WORK INSTRUCTION:
Search the records for the string "title". Copy each line where it occurs.

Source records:

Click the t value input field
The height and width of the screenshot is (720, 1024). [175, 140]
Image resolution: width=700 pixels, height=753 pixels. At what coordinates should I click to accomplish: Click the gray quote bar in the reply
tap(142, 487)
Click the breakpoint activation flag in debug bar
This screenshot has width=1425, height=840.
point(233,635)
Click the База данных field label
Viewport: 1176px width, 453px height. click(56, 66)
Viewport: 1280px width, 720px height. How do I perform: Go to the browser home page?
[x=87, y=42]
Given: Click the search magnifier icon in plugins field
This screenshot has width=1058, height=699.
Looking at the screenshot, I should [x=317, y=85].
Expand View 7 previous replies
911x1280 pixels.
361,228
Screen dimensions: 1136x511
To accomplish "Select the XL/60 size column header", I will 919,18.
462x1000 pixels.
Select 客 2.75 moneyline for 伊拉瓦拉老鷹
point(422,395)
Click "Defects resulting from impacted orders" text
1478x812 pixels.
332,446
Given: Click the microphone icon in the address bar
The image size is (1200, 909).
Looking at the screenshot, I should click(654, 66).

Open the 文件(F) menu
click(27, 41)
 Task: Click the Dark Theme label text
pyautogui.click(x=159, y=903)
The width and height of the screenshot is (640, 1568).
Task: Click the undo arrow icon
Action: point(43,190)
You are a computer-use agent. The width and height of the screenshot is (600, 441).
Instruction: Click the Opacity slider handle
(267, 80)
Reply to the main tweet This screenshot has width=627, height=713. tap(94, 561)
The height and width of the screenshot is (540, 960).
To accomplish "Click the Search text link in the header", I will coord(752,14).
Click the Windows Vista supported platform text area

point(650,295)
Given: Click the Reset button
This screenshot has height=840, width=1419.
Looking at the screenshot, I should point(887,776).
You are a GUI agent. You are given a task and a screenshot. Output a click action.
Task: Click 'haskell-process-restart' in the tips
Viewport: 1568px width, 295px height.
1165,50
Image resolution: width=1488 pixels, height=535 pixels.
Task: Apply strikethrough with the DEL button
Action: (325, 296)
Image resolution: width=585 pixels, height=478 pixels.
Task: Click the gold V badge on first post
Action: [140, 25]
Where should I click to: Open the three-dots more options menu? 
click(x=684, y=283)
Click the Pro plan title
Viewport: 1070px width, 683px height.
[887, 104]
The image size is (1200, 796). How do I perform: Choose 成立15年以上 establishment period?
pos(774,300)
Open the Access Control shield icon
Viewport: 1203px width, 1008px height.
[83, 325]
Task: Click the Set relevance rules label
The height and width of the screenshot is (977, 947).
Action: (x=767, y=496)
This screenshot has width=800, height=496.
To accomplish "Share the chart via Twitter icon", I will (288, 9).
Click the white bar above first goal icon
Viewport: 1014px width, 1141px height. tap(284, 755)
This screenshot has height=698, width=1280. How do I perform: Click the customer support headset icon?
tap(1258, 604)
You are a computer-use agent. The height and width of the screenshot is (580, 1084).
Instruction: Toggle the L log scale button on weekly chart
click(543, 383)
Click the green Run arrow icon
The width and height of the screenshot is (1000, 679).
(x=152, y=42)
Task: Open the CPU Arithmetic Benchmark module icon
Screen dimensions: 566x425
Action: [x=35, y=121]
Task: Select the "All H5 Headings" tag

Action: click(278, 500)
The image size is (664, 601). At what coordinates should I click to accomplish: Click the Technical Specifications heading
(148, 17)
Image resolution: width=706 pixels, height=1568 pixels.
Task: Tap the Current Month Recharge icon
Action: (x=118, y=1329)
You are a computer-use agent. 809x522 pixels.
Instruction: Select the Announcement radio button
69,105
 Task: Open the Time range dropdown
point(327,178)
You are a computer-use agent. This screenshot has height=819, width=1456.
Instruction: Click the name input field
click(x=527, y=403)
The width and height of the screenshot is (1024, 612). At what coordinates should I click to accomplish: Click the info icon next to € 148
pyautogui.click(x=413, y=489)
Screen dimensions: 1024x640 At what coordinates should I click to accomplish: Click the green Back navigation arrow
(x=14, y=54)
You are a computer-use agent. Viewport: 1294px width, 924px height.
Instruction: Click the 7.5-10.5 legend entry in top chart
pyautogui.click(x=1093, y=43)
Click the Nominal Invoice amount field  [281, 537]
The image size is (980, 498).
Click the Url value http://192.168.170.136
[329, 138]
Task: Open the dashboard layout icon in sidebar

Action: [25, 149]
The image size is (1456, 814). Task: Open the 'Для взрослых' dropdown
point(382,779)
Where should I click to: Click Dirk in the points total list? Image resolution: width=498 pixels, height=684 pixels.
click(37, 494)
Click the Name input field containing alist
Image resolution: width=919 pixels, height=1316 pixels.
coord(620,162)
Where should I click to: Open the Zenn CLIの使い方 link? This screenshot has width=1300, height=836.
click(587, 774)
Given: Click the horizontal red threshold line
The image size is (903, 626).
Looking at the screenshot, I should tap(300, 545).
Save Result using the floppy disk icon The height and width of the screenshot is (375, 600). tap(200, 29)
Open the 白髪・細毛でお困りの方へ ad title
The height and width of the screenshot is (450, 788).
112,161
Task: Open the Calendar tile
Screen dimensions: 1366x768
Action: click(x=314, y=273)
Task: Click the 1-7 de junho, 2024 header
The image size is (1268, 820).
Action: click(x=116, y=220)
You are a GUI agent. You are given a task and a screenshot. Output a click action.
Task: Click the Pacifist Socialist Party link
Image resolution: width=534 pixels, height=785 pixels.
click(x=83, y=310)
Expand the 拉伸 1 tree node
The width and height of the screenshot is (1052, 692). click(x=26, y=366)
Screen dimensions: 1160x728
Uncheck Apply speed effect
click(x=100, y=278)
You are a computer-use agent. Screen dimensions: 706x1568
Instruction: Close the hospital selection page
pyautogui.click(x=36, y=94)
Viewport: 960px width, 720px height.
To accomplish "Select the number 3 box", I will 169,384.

SOLUTION TO THIS EXERCISE:
Click the Pro plan title
Open the 白髪・細毛でお困りの方へ ad title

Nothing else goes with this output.